Collected data entries
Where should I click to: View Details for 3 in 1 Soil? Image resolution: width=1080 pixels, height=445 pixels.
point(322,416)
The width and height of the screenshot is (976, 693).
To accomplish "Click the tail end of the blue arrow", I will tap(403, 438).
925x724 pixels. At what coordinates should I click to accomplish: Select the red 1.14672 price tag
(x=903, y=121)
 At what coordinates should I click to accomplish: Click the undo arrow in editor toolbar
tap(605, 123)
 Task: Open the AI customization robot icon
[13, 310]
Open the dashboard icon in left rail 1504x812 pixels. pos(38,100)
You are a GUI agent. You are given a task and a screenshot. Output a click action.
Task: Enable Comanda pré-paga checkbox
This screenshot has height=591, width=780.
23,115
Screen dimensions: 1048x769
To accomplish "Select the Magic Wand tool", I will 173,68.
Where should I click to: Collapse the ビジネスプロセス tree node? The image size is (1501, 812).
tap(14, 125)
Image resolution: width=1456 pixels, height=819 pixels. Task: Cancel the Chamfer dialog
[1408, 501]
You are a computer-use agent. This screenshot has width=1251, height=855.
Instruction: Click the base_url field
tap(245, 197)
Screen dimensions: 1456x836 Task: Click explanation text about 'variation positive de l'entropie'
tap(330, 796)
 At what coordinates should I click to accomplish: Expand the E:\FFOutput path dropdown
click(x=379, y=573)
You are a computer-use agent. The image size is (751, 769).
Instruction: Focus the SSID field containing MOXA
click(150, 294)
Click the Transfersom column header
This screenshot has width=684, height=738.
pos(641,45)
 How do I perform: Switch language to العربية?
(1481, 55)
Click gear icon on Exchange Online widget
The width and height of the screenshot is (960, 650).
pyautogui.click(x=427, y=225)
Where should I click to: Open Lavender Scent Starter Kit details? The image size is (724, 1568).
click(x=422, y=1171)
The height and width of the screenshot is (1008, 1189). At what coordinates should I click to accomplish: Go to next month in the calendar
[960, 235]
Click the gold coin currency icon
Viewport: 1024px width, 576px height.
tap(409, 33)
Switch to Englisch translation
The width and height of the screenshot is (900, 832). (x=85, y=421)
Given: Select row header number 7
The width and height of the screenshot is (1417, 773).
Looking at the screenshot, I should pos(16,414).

Description of the task
Every entry must be output again exactly as it was given.

Worked solution
Where should I click to: View Details for 3 in 1 Soil? Image resolution: width=1080 pixels, height=445 pixels.
point(322,416)
The width and height of the screenshot is (976, 693).
To accomplish "Click the tail end of the blue arrow", I will tap(403, 438).
925x724 pixels. At what coordinates should I click to accomplish: Select the red 1.14672 price tag
(x=903, y=121)
 At what coordinates should I click to accomplish: Click the undo arrow in editor toolbar
tap(605, 123)
 Task: Open the AI customization robot icon
[13, 310]
Open the dashboard icon in left rail 1504x812 pixels. pos(38,100)
You are a GUI agent. You are given a task and a screenshot. Output a click action.
Task: Enable Comanda pré-paga checkbox
This screenshot has height=591, width=780.
23,115
Screen dimensions: 1048x769
To accomplish "Select the Magic Wand tool", I will 173,68.
Where should I click to: Collapse the ビジネスプロセス tree node? The image size is (1501, 812).
tap(14, 125)
Image resolution: width=1456 pixels, height=819 pixels. Task: Cancel the Chamfer dialog
[1408, 501]
You are a computer-use agent. This screenshot has width=1251, height=855.
Instruction: Click the base_url field
tap(245, 197)
Screen dimensions: 1456x836 Task: Click explanation text about 'variation positive de l'entropie'
tap(330, 796)
 At what coordinates should I click to accomplish: Expand the E:\FFOutput path dropdown
click(x=379, y=573)
You are a computer-use agent. The image size is (751, 769).
Instruction: Focus the SSID field containing MOXA
click(150, 294)
Click the Transfersom column header
This screenshot has width=684, height=738.
pos(641,45)
 How do I perform: Switch language to العربية?
(1481, 55)
Click gear icon on Exchange Online widget
The width and height of the screenshot is (960, 650).
pyautogui.click(x=427, y=225)
Where should I click to: Open Lavender Scent Starter Kit details? The image size is (724, 1568).
click(x=422, y=1171)
The height and width of the screenshot is (1008, 1189). At what coordinates should I click to accomplish: Go to next month in the calendar
[960, 235]
Click the gold coin currency icon
Viewport: 1024px width, 576px height.
tap(409, 33)
Switch to Englisch translation
The width and height of the screenshot is (900, 832). (x=85, y=421)
Given: Select row header number 7
The width and height of the screenshot is (1417, 773).
Looking at the screenshot, I should pos(16,414).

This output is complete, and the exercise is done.